Let us waive the point.
"Then to the Charity Ball I shall go," he had answered, promptly.
"Will you?" shrilled Jane. "Oh, goody! And you won't be disappointed,
either. It's the one great, magnificent thing of the year. Everybody
goes. And they have 'C-h-a-r-i-t-y' in electric lights, and palm-trees,
and champagne, and two different places to eat supper in." Jane had never
attended one of these entertainments; her wealth of picturesque detail
was gathered from the newspapers.
"Ouf!" said Truesdale, indifferently, discounting the magnificence.
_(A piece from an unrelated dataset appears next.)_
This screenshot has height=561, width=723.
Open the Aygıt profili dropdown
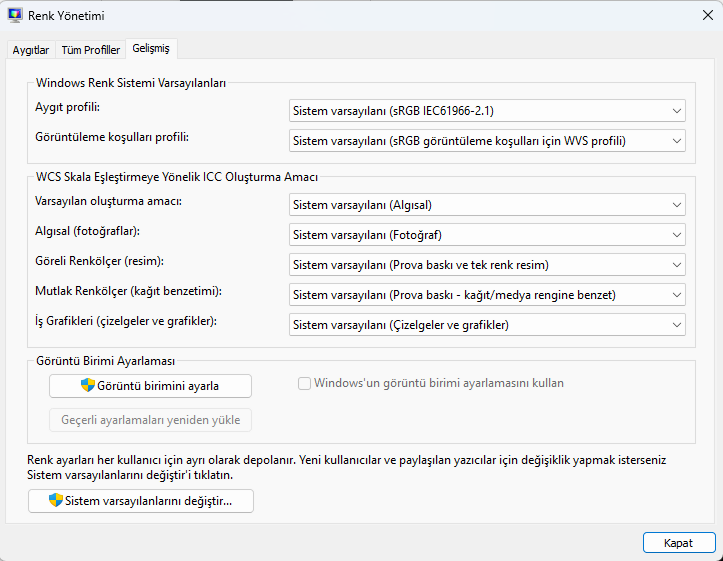[487, 110]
He
had been to one ball at the British embassy in Rome, and to another at
the Hotel de Ville in Paris, and did not expect to be impressed. He
rather looked to find this coming occasion like the latter--a
heterogeneous assemblage of elements whose value was doubtful separately
and not much greater collectively.
Jane ran to her fairy godmother; through Mrs. Bates everything appeared
possible. "You must put him on the committee," said Jane; "or you must
make him a floor-manager or something." Jane's head swam with a social
vertigo; she could call spirits from the vasty deep and feel perfectly
sure of their coming.
"Very well," responded Mrs. Bates; "a floor-manager he shall be."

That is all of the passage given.